Chameleon® Panel Panther Dumb Receiver
The Chameleon® Panel Panther is a dumb receiver that will work with Falcon, Kulp, and Experience lights controllers. The controller will output to one P5 outdoor panel by consuming the first 512 pixels on each of the four strings on the board. The remainder of the pixels allotted to the board by the controller can be used for pixels. Pixels can be either 12v or 5v. The board has a pixel power / logic power lug and a logic JST that is commonly seen on the back of P5 panels. If you are utilizing 5v pixels, the board can be powered by the pixel power / logic power lug by setting the jumper. If you use 12v pixels, remove the jumper and power the board via the white JST connection. The type of controller you use will determine the amount of pixels that can be used on each port after the initial 512 are used by the panel. There are two switches on the board that control blanking and diagnostics. If you turn blanking off, the panel and pixels will display the last frame of data received from the controller before signal loss. If blanking is turned on, the controller will blank all pixels on both the panel and strings three seconds after data loss. The diagnostic screen will divide the screen into four bars representing each of the four string ports on the board. If the port is receiving data from the host controller, it will light that quarter of the screen green. If no data is present, it will light it red. It will also flash white on and off to show movement white in the diagnostic screen. The board can be mounted to the back of a Wired Watts Outdoor P5 panel via 4 self tapping screws. There are two power LEDs next to the pixel power / logic power input lug. They will light green if the board is powered and the polarity is correct. They will light red if the polarity is crossed. There is reverse polarity protection on the board.

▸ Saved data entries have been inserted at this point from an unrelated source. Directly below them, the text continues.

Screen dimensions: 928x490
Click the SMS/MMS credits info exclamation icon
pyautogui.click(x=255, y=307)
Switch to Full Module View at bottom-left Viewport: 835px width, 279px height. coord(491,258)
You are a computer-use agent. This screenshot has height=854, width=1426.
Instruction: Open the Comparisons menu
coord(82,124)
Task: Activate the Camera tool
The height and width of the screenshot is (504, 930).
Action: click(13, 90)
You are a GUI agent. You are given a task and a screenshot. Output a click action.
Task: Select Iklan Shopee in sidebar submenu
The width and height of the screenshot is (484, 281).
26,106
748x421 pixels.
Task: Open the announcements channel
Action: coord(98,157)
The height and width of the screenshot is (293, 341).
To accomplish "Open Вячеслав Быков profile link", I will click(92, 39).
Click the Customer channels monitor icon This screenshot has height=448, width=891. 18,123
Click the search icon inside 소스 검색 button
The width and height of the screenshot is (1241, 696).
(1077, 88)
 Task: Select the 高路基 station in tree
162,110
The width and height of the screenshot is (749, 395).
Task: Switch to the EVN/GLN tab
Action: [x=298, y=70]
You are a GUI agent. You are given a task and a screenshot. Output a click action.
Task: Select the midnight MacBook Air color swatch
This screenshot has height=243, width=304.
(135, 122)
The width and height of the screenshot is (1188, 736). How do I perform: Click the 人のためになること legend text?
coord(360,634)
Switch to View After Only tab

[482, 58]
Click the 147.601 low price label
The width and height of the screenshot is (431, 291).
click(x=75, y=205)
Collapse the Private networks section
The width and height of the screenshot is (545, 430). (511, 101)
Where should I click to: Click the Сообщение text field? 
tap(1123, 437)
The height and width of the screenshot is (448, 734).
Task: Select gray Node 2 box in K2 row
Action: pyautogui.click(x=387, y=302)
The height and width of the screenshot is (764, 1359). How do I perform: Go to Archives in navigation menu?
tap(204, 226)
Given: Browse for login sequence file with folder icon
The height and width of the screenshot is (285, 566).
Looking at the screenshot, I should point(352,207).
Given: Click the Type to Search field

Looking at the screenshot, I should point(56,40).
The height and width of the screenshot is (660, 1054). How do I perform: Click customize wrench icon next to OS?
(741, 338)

The board should be used just like any other dumb receiver. The small caveat to making the visualizer and built in functions of xLights work correctly is to set the matrix to 4 strings of 512 with 8 strands per string and a zig-zag of 64 pixels on the matrix (see image below). This will cause the matrix to span all four ports of the receiver and allow you to add props after the matrix which will hang off the four string ports.